**Фрагмент документа:**
···
Нам представляется логически более оправданным обратное утверждение: никакие «показания мемуаристов» не могут отменить того факта, что «апокрифическая строфа» никак не согласуется с «духом и смыслом» известного нам окончательного текста «Пророка». К тому же, как мы показали выше, «единогласные показания мемуаристов» – миф, получивший распространение в советскую эпоху.
И последнее замечание, касающееся затронутых нами публикаций. Оба автора (и Строганов, и Сурат) обращаются к известной черновой записи Пушкина «И я бы мог, как шут…». Однако и эта запись воспринимается нами несколько иначе, чем было принято до сих пор. В ней ощущается, как нам кажется, совсем другой оттенок смысла, который становится более ощутимым при сопоставлении ее с другой известной нам сентенцией, использованной Пушкиным в качестве эпиграфа к статье 1836 года «Александр Радищев» и будто бы произнесенной в 1819 году Карамзиным: «Не следует, чтобы честный человек заслуживал повешения» (пер. с фр.). «Как шут», добавим мы для пояснения параллели. Из такого сопоставления двух фраз видно, что дворянская честь ценилась Пушкиным очень высоко – и, быть может, именно в этом его коренное идейное расхождение с декабристами.
···
**Исходные данные:**
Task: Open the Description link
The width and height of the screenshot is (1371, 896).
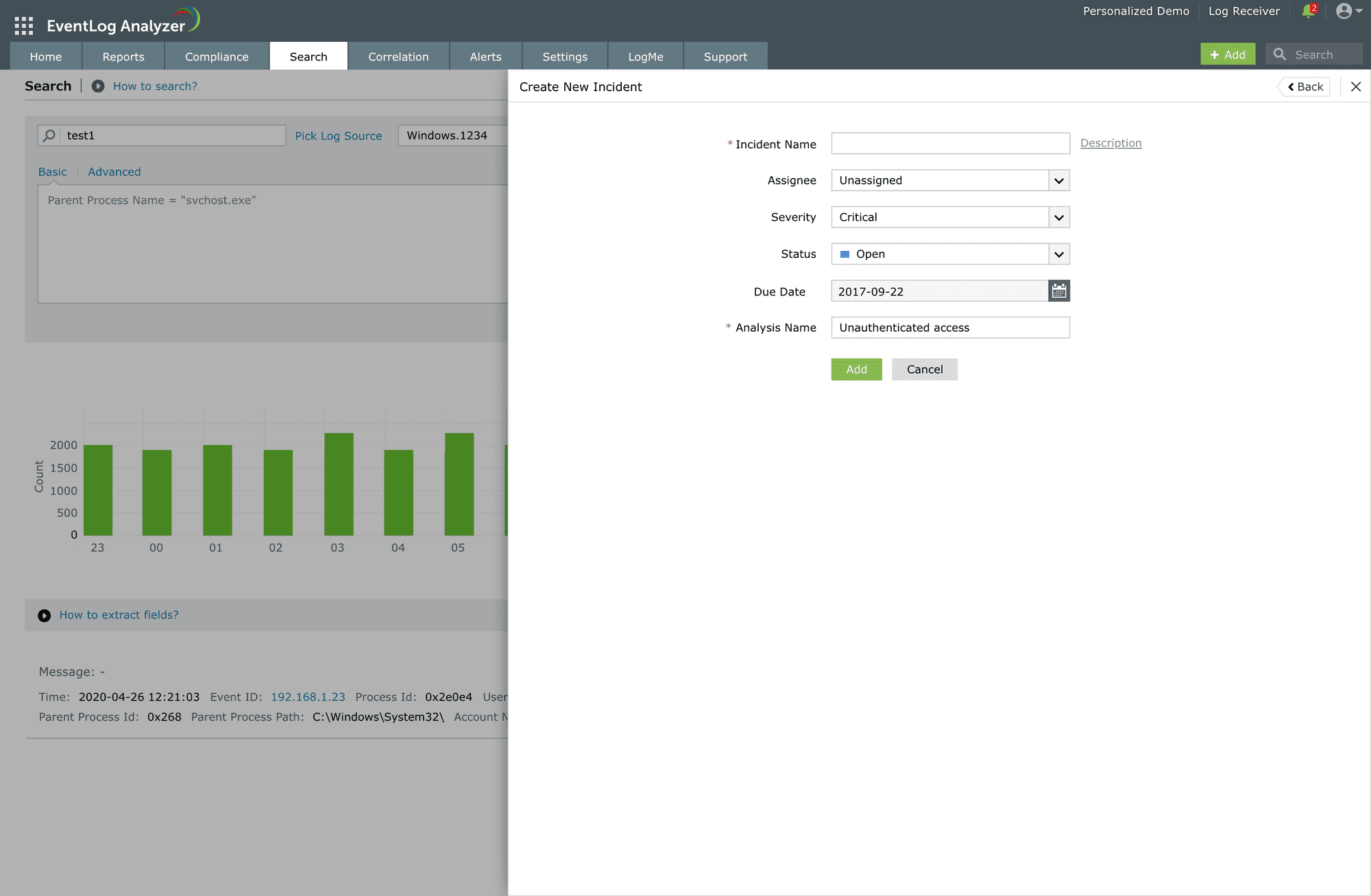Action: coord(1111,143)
···
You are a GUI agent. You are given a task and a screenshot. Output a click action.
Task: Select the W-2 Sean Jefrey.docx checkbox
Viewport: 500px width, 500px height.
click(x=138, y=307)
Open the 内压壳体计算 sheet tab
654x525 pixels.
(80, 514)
···
**Что сделать:**
A. Продублируйте отрывок о «Пророке» Пушкина, начиная со слов «И последнее замечание, касающееся» и продолжая до слов «расхождение с декабристами.».
B. Допишите следующую часть отрывка о «Пророке» Пушкина, продолжив его сразу после последнего приведенного предложения.
Записи представляют собой отдельный материал.

**Письменные ответы:**
A.
И последнее замечание, касающееся затронутых нами публикаций. Оба автора (и Строганов, и Сурат) обращаются к известной черновой записи Пушкина «И я бы мог, как шут…». Однако и эта запись воспринимается нами несколько иначе, чем было принято до сих пор. В ней ощущается, как нам кажется, совсем другой оттенок смысла, который становится более ощутимым при сопоставлении ее с другой известной нам сентенцией, использованной Пушкиным в качестве эпиграфа к статье 1836 года «Александр Радищев» и будто бы произнесенной в 1819 году Карамзиным: «Не следует, чтобы честный человек заслуживал повешения» (пер. с фр.). «Как шут», добавим мы для пояснения параллели. Из такого сопоставления двух фраз видно, что дворянская честь ценилась Пушкиным очень высоко – и, быть может, именно в этом его коренное идейное расхождение с декабристами.

B.
В заключение подведем некоторые итоги.
Рассмотренное четверостишие о «пророке России» не имеет, по нашему убеждению, никакого отношения к пушкинскому «Пророку». Вообще его принадлежность Пушкину маловероятна и не аргументирована в достаточной степени.
1997
Из чего мы бьемся
Изложенное в предыдущей главе опубликовано более десяти лет назад, однако проблема апокрифического четверостишия «Восстань, восстань, пророк России…», по-видимому, продолжает оставаться актуальной. Только этим можно объяснить желание В. С. Листова вернуться к ней в своей новой книге. Там рассмотрение четверостишия завершается надеждой на то, что автору «удалось усилить аргументы сторонников пушкинского авторства»[358].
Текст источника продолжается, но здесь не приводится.